Problems to solve
**A)** Reproduce the passage of the MOOC roundup that starts at "Course Title: English: Skills" and ends at "beginning higher education.", word for word.
**B)** Name every field label used in the course details listed in the MOOC roundup.
**C)** According to the MOOC roundup, how much time did the writer actually spend on English: Skills for Learning?

Excerpt to read
MOOC Roundup Reviews

I’ve done a lot of MOOCs in the last few weeks.  The vast majority of them rate “Meh” on the scale from “Ack!” to “HOLYCANIBITZ!”  At the two extremes, I feel like I should say a bit more about them, but here are a bunch of the Meh courses that are so forgettable that I don’t have much to comment on.

Course Title: English: Skills for Learning
Provider: The Open University via OpenLearn
Price: Free
Level: Introductory
Effort: Self-paced, 24 hours, estimated 8 weeks
Prerequisites: None
Completion awards: Statement of Participation, Open Badge

About the course:
This was a fair mix of instruction and practical exercises.  The information in this course is a very small subset of the information in The Good Study Guide, which I’ve previously mentioned.  The actual time on the course for me (taking the practical exercises very seriously) was about 6 hours.  If I didn’t have the Good Study Guide, it may have been a nice reference before beginning higher education.

Data extract
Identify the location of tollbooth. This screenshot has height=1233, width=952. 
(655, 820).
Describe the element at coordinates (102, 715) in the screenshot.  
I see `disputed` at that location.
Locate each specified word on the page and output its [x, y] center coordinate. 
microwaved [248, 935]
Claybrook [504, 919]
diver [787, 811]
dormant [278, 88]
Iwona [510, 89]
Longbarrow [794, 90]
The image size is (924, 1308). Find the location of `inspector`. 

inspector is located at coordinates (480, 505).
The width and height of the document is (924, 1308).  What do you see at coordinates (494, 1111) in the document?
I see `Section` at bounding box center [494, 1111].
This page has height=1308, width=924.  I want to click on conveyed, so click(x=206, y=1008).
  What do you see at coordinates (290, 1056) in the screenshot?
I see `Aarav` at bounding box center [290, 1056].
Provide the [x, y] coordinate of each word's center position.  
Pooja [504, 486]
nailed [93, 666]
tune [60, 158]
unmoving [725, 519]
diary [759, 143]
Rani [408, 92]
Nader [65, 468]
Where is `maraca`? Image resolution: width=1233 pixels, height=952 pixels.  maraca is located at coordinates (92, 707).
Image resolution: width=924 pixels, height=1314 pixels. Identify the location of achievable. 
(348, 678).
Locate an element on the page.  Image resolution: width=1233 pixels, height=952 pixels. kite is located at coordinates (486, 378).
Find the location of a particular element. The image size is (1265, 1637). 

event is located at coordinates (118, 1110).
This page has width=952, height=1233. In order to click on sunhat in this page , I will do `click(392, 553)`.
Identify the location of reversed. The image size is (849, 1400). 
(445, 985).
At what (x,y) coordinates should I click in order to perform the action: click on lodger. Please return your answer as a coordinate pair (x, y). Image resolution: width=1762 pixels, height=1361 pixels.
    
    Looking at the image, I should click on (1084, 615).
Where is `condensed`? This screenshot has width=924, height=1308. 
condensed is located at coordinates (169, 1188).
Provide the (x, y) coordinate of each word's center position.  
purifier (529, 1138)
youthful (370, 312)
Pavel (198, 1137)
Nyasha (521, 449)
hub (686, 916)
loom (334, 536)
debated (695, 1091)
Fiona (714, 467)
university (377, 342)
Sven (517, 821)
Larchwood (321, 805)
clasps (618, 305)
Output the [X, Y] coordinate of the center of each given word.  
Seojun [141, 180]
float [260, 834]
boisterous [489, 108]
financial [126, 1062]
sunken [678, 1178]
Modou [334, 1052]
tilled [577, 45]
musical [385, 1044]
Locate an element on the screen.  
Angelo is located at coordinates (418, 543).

Exercise solutions
**A)**
Course Title: English: Skills for Learning
Provider: The Open University via OpenLearn
Price: Free
Level: Introductory
Effort: Self-paced, 24 hours, estimated 8 weeks
Prerequisites: None
Completion awards: Statement of Participation, Open Badge

About the course:
This was a fair mix of instruction and practical exercises.  The information in this course is a very small subset of the information in The Good Study Guide, which I’ve previously mentioned.  The actual time on the course for me (taking the practical exercises very seriously) was about 6 hours.  If I didn’t have the Good Study Guide, it may have been a nice reference before beginning higher education.

**B)** Course Title, Provider, Price, Level, Effort, Prerequisites, Completion awards

**C)** About 6 hours.